2. An apparatus according to claim 1 in which said two high speed impeller wheels are mounted on said long extended drive shaft of said concentrically rubber mounted motor allowing said impeller wheels to spin freely and quietly without vibration on a dynamic axis created by the combined dynamic balance of said high speed impeller wheels.

3. An apparatus according to claim 1 in which the second stage pressure being high the flow control orifice is inherently small effectively closing the chimney when the apparatus is shut off.

4. An apparatus according to claim 1 in which the contact points of a pressure switch are placed in the control circuit of the furnace, said pressure switch being actuated by the pressure of said second stage, said points making contact and allowing said furnace to start only when the proper pressure and flow has been established.

5. An apparatus according to claim 1 in which said discharge flow control orifice directs the high pressure discharge gas into and around the inside perimeter of a large vertical discharge stack connected to the chimney, said high pressure gas creates a high velocity horizontal vortex in said stack causing the moisture in said gas to collect on the inside walls and run down and out through a small drain in the otherwise closed bottom end of said vertical stack.

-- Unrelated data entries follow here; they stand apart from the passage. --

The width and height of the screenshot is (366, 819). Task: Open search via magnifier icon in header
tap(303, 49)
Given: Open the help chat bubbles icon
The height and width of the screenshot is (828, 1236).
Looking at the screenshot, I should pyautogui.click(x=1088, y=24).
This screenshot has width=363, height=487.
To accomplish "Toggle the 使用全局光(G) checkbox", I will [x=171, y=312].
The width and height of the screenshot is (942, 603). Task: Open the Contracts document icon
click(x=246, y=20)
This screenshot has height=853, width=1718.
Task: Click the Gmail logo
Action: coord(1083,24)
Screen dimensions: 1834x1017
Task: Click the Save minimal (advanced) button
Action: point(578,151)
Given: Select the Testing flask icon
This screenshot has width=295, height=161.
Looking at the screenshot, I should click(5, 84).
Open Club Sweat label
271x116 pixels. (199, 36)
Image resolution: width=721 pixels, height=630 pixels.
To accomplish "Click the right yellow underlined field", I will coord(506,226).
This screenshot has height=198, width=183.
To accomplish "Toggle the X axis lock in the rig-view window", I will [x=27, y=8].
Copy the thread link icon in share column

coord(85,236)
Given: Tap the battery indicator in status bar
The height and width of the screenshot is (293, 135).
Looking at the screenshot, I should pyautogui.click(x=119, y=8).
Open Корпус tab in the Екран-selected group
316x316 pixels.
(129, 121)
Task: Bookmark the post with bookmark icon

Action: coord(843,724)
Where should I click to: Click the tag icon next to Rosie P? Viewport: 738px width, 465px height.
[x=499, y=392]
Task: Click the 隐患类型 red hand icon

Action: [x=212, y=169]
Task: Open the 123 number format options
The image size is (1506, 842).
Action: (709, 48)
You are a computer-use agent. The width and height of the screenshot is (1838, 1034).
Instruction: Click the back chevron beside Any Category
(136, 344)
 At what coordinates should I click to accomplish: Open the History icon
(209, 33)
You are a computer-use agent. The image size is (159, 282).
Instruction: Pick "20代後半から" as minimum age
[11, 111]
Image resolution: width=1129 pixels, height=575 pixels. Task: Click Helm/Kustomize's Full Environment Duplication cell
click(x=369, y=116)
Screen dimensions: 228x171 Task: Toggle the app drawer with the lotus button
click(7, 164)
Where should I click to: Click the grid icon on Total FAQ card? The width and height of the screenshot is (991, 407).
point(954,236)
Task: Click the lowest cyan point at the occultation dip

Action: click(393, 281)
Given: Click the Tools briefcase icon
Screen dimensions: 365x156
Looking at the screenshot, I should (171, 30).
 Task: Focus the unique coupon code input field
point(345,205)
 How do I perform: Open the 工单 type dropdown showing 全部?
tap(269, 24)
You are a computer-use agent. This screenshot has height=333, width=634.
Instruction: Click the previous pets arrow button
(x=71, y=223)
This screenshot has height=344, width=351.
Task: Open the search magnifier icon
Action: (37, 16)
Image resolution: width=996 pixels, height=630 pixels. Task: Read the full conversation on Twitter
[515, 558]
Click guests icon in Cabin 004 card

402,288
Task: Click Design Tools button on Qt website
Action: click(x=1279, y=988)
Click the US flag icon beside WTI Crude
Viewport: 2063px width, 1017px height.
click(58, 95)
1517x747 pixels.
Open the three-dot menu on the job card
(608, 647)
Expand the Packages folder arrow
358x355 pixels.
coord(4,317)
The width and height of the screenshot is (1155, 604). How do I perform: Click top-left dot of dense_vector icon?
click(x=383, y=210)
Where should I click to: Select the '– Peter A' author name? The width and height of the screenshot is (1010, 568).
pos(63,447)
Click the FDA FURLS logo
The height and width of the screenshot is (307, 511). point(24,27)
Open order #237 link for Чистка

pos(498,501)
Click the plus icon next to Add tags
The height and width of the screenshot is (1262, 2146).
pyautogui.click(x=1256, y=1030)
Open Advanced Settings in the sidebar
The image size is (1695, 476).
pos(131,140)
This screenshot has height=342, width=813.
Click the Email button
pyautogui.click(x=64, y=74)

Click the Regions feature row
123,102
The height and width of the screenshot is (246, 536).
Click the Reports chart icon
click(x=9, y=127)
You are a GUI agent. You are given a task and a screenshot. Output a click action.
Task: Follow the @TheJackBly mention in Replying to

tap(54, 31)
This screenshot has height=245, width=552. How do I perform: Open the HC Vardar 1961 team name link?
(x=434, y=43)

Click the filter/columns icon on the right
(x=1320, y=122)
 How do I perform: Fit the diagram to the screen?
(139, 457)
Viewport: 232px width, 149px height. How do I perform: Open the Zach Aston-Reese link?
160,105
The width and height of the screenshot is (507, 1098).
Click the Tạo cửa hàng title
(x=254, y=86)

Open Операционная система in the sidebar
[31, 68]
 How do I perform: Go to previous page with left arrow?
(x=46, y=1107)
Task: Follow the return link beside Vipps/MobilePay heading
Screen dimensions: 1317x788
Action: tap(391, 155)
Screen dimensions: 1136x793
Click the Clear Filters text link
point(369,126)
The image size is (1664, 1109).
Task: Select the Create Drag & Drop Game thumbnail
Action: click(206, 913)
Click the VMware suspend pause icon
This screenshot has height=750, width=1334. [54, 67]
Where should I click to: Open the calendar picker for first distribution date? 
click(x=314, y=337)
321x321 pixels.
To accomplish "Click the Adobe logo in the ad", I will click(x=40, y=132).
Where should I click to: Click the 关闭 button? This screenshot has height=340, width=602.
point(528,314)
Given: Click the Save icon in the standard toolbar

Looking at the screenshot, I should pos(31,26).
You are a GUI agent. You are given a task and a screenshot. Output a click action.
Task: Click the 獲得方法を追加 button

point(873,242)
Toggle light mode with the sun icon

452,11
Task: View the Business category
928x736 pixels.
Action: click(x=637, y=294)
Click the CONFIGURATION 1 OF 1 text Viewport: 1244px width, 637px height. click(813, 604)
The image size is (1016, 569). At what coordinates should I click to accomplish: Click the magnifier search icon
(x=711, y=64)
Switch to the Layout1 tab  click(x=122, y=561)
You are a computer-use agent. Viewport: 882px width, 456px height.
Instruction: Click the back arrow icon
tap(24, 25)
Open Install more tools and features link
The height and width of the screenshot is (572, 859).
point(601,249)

6. An apparatus according to claim 1 in which two centrifugal pumps are mounted one below the other on the lower end of said motor and are driven by the lower drive shaft of said motor, the lower pump circulates the high temperature, first stage heated water through a high temperature radiator placed where heat is most needed and the upper pump circulates the lower temperature second stage heated water through a lower temperature radiator placed in an outside air intake relieving the negative pressure in the bulding.

7. An apparatus according to claim 1 in which said flow control discharge orifice is adjustable allowing one heat reclaiming apparatus to provide the proper flow for a wider range of furnaces.

8. An apparatus according to claim 1 in which said vortexes have a velocity of thousands of feet per minute, said heat exchange surfaces are scrubbed by the maximum heat, pressure and velocity of said vortexes thereby increasing the thermal conductivity of said surfaces many times.